I have a Juwel Rio 180 aquarium with and external filter and the following stock:

1platy
7 cherry barbs
11 ember tetras
6 sterbai cory
4 male guppies
1 BN plec

I would really like to try a pair of keyhole cichlids, but I've been told that they might go for my ember tetras.
My tank has a sand substrate, with moderate planting and driftwood, so plenty of hiding spots and I would provide a cave for the keyholes.

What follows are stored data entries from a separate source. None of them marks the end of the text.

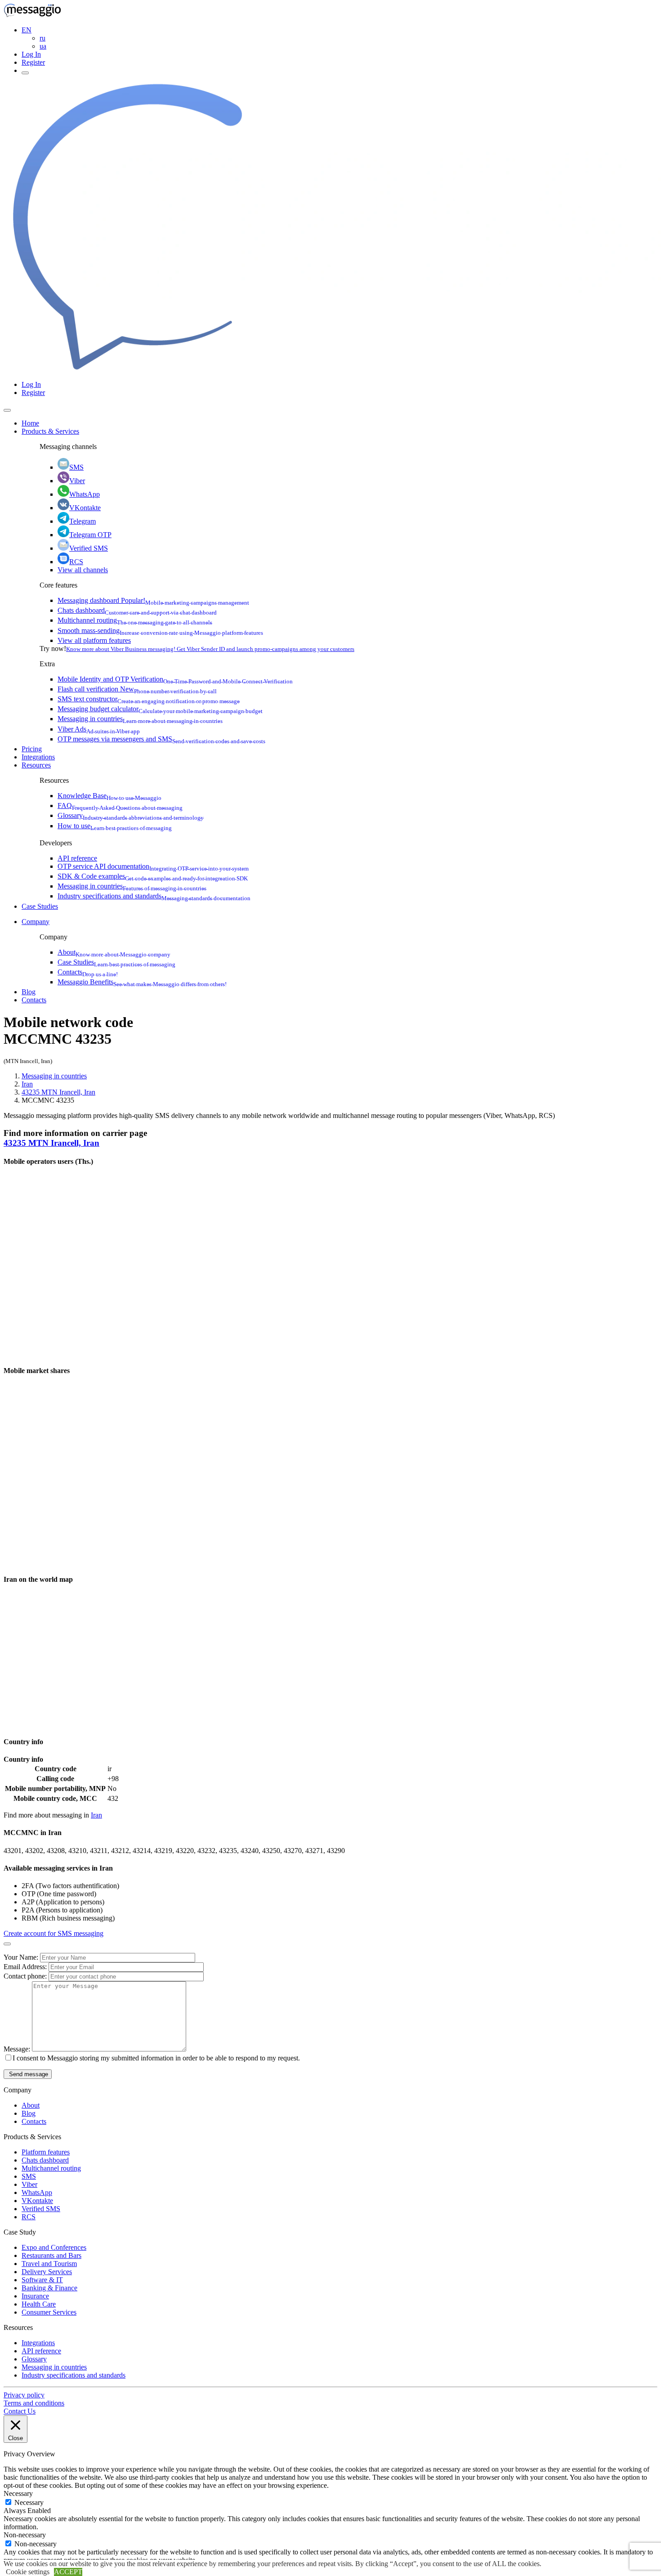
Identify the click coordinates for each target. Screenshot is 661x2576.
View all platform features (94, 640)
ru (42, 38)
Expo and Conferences (54, 2247)
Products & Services (50, 431)
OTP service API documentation (153, 866)
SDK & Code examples (153, 876)
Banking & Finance (49, 2288)
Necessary (29, 2502)
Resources (36, 765)
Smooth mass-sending (160, 630)
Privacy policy (24, 2395)
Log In (31, 54)
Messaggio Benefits (142, 982)
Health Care (39, 2304)
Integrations (38, 757)
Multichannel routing (135, 620)
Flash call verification (137, 689)
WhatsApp (84, 494)
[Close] (7, 410)
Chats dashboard (137, 610)
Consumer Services (49, 2312)
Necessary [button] (18, 2493)
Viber (77, 481)
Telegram (82, 521)
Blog (29, 992)
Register (33, 62)
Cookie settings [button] (27, 2572)
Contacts (88, 972)
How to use (115, 826)
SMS (76, 467)
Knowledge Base (109, 795)
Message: (18, 2049)
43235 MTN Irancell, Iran (58, 1092)
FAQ (120, 805)
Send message (27, 2074)
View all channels (83, 570)
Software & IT (42, 2280)
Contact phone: (26, 1976)
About (114, 952)
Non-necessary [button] (25, 2535)
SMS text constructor (149, 699)
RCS (76, 561)
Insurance (35, 2296)
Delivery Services (47, 2271)
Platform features (46, 2152)
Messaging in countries (140, 719)
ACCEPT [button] (68, 2572)
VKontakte (85, 508)
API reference (77, 858)
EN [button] (26, 30)
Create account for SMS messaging (53, 1933)
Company (35, 921)
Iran (27, 1084)
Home (30, 423)
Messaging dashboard (153, 600)
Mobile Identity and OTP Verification (175, 679)
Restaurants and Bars (51, 2255)
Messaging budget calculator (160, 709)
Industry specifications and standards (154, 896)
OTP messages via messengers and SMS (161, 739)
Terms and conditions (34, 2403)
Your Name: (22, 1957)
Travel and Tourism (49, 2263)
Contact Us (20, 2411)
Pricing (32, 749)
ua (43, 46)
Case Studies (40, 906)
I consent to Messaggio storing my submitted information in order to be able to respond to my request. (156, 2058)
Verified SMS (88, 548)
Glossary (131, 815)
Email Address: (26, 1966)
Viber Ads (99, 729)
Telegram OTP (90, 535)
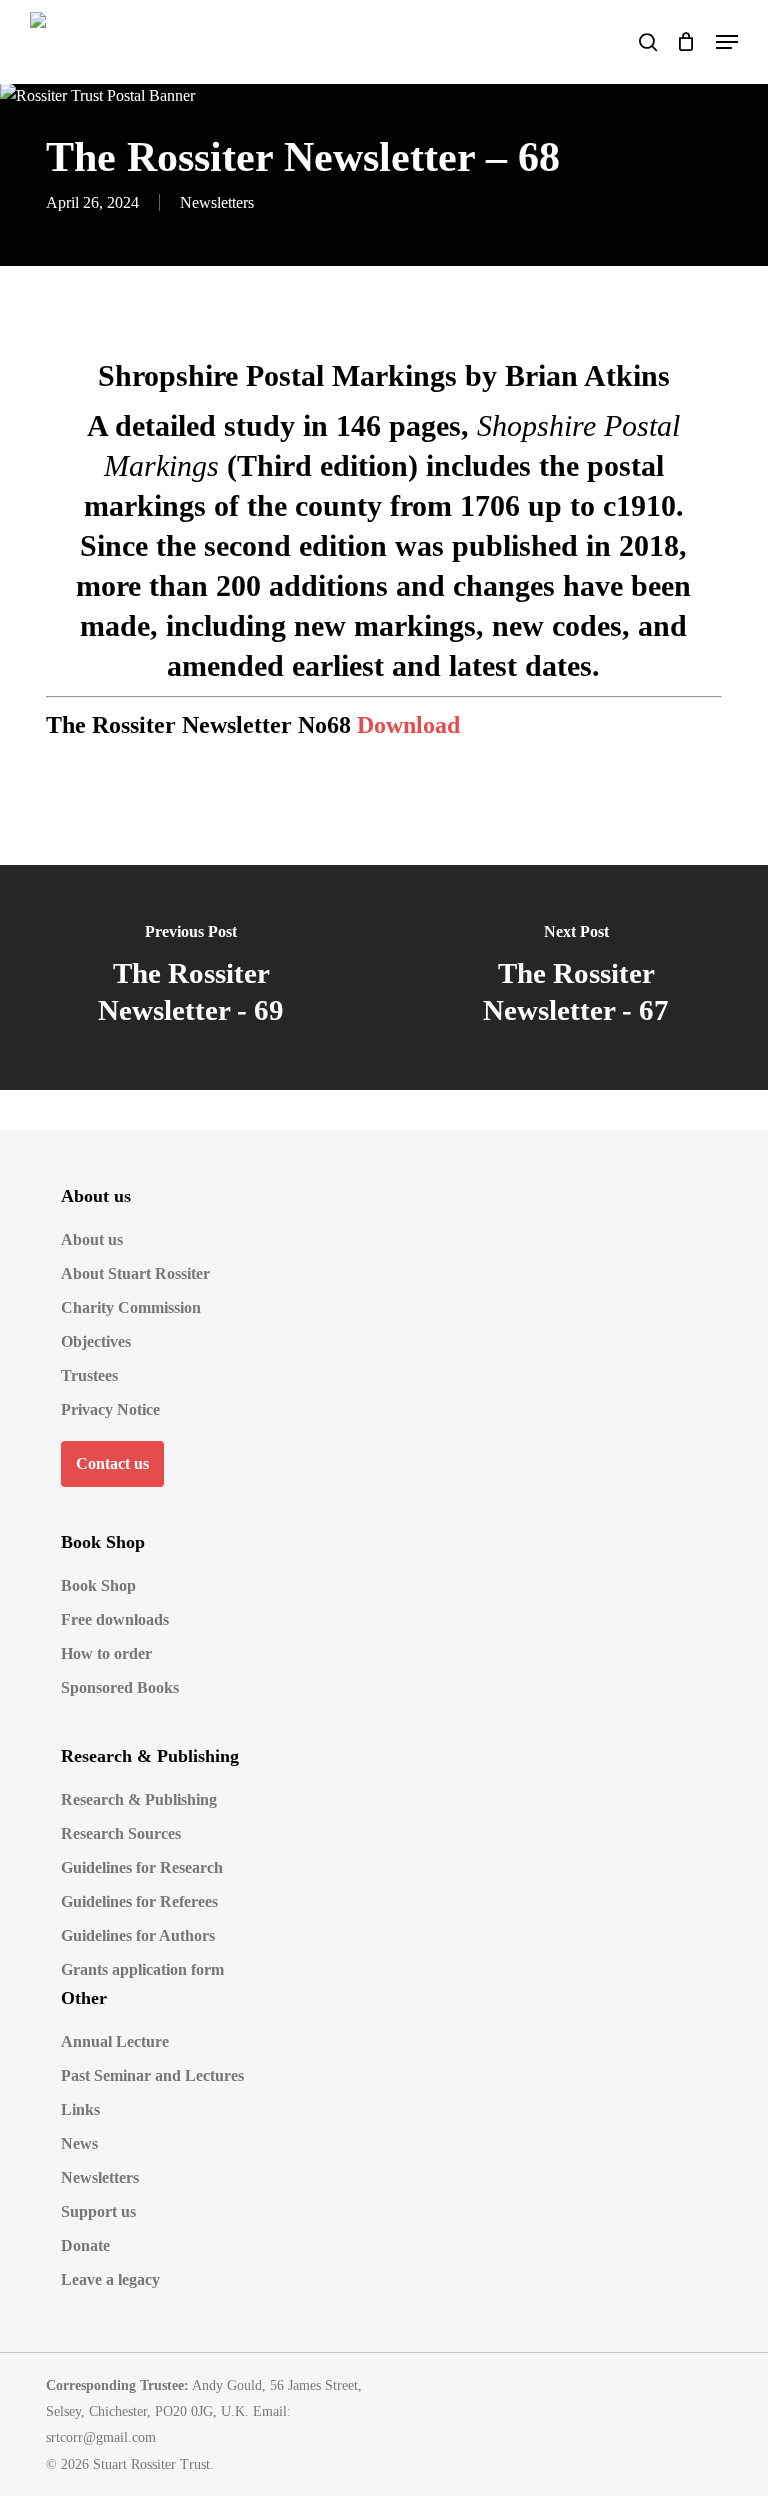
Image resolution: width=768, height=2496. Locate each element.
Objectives (96, 1341)
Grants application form (142, 1969)
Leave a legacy (110, 2279)
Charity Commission (131, 1307)
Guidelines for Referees (139, 1901)
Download (408, 725)
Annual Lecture (115, 2041)
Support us (98, 2211)
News (79, 2143)
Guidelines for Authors (138, 1935)
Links (80, 2109)
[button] (727, 42)
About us (92, 1239)
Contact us (112, 1463)
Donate (85, 2245)
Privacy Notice (110, 1409)
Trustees (89, 1375)
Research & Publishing (139, 1799)
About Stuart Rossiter (135, 1273)
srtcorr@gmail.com (101, 2437)
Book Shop (98, 1585)
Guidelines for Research (142, 1867)
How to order (106, 1653)
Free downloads (115, 1619)
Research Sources (121, 1833)
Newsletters (217, 202)
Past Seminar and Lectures (152, 2075)
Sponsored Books (120, 1687)
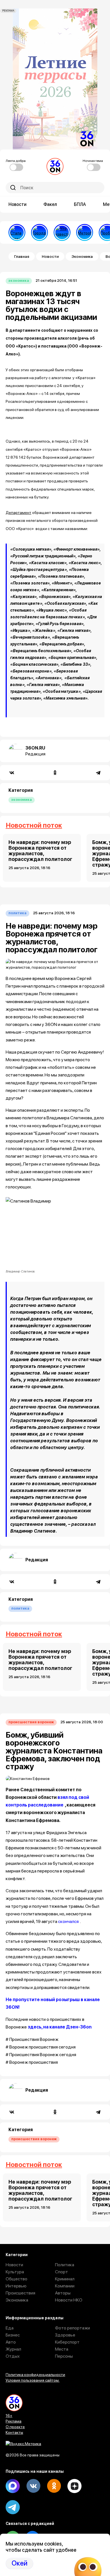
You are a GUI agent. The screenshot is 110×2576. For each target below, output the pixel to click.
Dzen (74, 2486)
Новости (17, 204)
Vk (33, 2486)
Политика (17, 913)
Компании (64, 2286)
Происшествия (20, 2293)
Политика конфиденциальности (35, 2374)
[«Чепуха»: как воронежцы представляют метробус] (84, 232)
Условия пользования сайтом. (33, 2380)
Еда (10, 2328)
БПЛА (80, 204)
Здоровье (65, 2335)
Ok (54, 2486)
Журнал (13, 2349)
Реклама (13, 2421)
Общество (16, 2279)
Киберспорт (67, 2342)
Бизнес (13, 2335)
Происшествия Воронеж (31, 1722)
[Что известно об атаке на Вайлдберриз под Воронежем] (62, 232)
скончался (68, 1921)
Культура (15, 2271)
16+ (9, 2415)
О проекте (15, 2427)
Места (61, 2349)
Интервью (16, 2286)
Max (13, 2486)
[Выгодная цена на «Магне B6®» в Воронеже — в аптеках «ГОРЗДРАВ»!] (39, 232)
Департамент (18, 512)
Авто (11, 2342)
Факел (50, 204)
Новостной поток (34, 825)
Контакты (14, 2432)
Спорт (61, 2271)
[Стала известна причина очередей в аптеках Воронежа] (16, 232)
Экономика (82, 256)
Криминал (64, 2279)
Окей (19, 2563)
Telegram (13, 2507)
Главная (21, 256)
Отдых (13, 2356)
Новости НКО (68, 2300)
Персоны (64, 2356)
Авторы (63, 2293)
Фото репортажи (72, 2328)
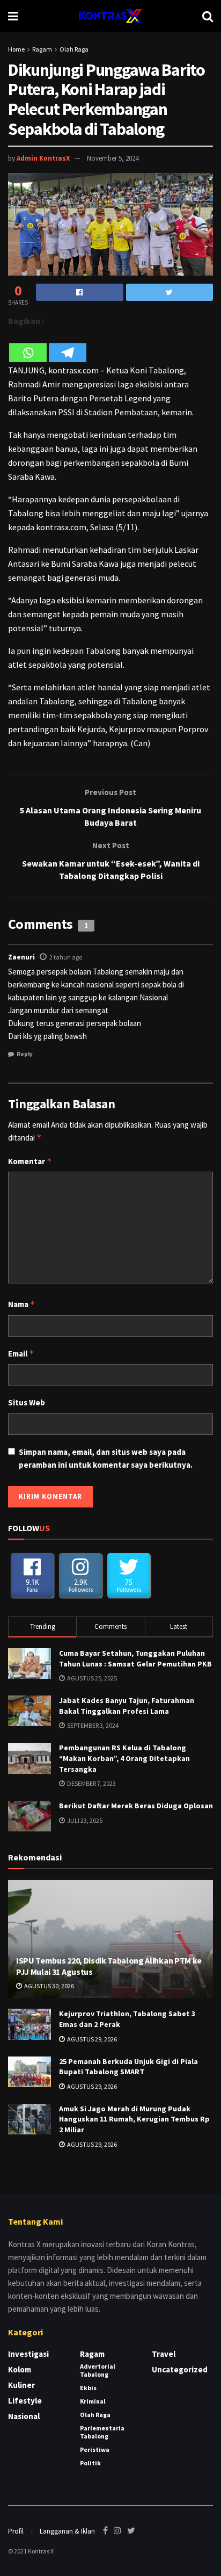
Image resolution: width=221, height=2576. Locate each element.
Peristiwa (94, 2449)
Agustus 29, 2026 (91, 2039)
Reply (25, 1054)
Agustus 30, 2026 (48, 1986)
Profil (16, 2531)
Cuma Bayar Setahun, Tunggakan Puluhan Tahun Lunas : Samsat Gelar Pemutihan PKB (135, 1658)
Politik (90, 2463)
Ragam (42, 49)
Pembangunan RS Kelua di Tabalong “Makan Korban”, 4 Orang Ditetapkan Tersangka (124, 1758)
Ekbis (88, 2388)
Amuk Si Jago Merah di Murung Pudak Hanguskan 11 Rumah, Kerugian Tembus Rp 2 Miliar (134, 2119)
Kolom (19, 2369)
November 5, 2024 (112, 158)
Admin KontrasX (43, 158)
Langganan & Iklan (67, 2531)
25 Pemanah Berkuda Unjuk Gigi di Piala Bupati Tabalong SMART (128, 2067)
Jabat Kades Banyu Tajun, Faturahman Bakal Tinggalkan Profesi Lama (126, 1705)
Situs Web (26, 1402)
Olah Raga (74, 49)
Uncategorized (180, 2369)
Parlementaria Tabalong (102, 2432)
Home (16, 49)
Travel (163, 2354)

What do you experts think? Would the keyholes attack my embers?

Thank you in advance

Diz1


----------



## Bd79 (Apr 11, 2011)

I've kept keyholes with green neon tetras without problem, so I'd think the embers would be okay.


----------



## nodima (Oct 3, 2002)

My experience with Keyholes has been that they work very well in a community.


----------



## MonteSS (Dec 8, 2008)

No prob at all.


----------



## illy-d (Nov 6, 2005)

My experience is that once mature, they will prey on other (small) fish. Mine regularly hunted neons and rummynose tetras.


----------



## Diz1 (Aug 15, 2015)

Oh, dear! That's not what I was hoping to hear!
Has anyone else had this problem with mature keyholes?
Should I think of a different species of cichlid for my community? Any advice would be most welcome.
Stocking is as listed above, PH is 6.4, Ammonia 0, Nitrite 0, Nitrate 10. The tank has been running for 2 years.


----------



## longshot001 (Jun 12, 2015)

Have you looked into bolivian rams? I think they would be fine with everything you have listed (they stay smallish). Most cichlids, despite temperament, will try to eat any fish that will fit in their mouth.


----------



## tanker3 (May 18, 2015)

I have had Keyholes before too. Nice community fish, but will eat small fish. This is natural.


----------



## Jayhawk (Sep 21, 2002)

Mine constantly hunts smaller fish, but he's not really good at it. That said, the number of small ditherish fish is in steady decline. Great fish though...mine is very social and a nice wet pet.


----------